生活の中にみられる歯につながりのある故事・ことわざ

生活の中にみられる歯につながりのある故事・ことわざ

あなたはこの言葉を知っている?

故事・ことわざの中に歯に関係するものが案外多いです。このことからみても歯が私たちの生活とぴったりと結びついていることがうかがわれるでしょう。

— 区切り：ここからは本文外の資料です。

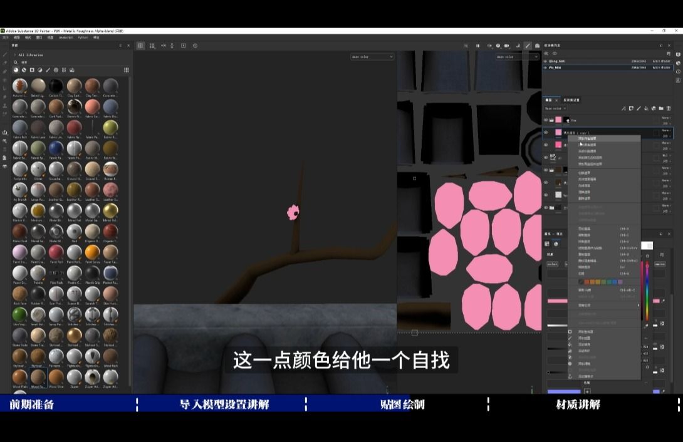Add a fill layer using the paint-bucket icon
The height and width of the screenshot is (442, 683).
(x=646, y=108)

今回の特集では、この歯に関係する故事・ことわざに目をとめてみました。そのでき方や意味を調べながら、あらためて歯の健康生活を考えてみましょう。

「歯」が登場する“ことわざ”のいろいろ

奥歯にものがはさまる ものの言い方が率直でなく、なんとなく裏に悪意やとげを持っているような、気になる言い方の形容である。
ごまめの歯ぎしり 力のない者が、やたらに憤慨し悔しがるのを、そばから見ていて冷やかす言葉。ごまめはカタクチイワシという小さなイワシを干したもので、そのイワシのように力のないものが、いくら歯ぎしりをして悔しがっても、どうにもならない、という意味である。
歯牙(しが)に懸くるに足らず 相手としてまるで問題にしないこと。眼中にないこと。
歯に衣(きぬ)を着せない 思っていることを遠慮しないではっきりいうこと。歯に着物を着せて、つつみかくしたりしないという意味である。
歯が立たない 力が違い過ぎて、とてもかなわないこと。
歯の根も合わない 寒さや恐ろしさのために、身体の震えが止まらないこと。
目には目を、歯には歯を 害を加えられたら、それに相当する報復をすること。自分の目をつぶされたら相手の目をつぶし、歯を抜かれたら歯を抜く、という意味で、昔、バピロニアという国の法律に書かれていたもので、キリスト教の聖書にも出ている言葉である。
歯が浮く 相手の軽はずみな態度や、きざな言葉を見たり聞いたりして、不快な気持になる様子。

「歯」が入っている四字熟語

唇歯輔車(しんしほしゃ) 唇歯は唇(くちびる)と歯。輔車は頬骨と歯ぐき。どちらの関係も密接なところから、一方が滅びれば他方もまた成り立たなくなる関係をい指す。
切歯拒腕(せっしやくわん) 歯を食いしばり、自分の腕を自分で握りしめて、非常に怒り、ひどく悔しがる様子。
明眸皓歯(めいぼうこうし) 澄んだ美しい眸(ひとみ)と整った皓(しろ)い歯のこと。美人の形容詞でもある。

たくさんある「歯」についての“言い伝え”

あなたの生活の中に活かしましょう。

  • 歯の抜けたときは、上の歯ならば床下に、下の歯ならば屋根に投げると、後の歯が具合よく生えてくる(乳歯が生えかわるとき)
  • 歯の生えない子に山芋を食べさせると歯が生えない
  • 前歯のすいている者は親に早く別れる
  • 春の雪と歯抜けの狼はこわくない
  • 歯が生えて生まれる子は鬼子
  • 歯の抜けた夢は不吉
  • 歯が痛むときは碁盤を拝むと良い
  • 歯が生えるまでは赤子に鏡を見せてはならない

「唇歯輔車」といわれるごとく、歯と唇にはとくに密接な関係があります。この唇にも古い言い伝えがあるので最後に紹介します。

唇薄き者は多弁、そして唇厚き女は多情といわれています。さらに“唇にホクロがあれば、一生おいしい物が食べられる”とか。それにしても丈夫な歯があってこそで、“歯がだいじ、食べる楽しみいつまでも”を改めて再認識したいものです。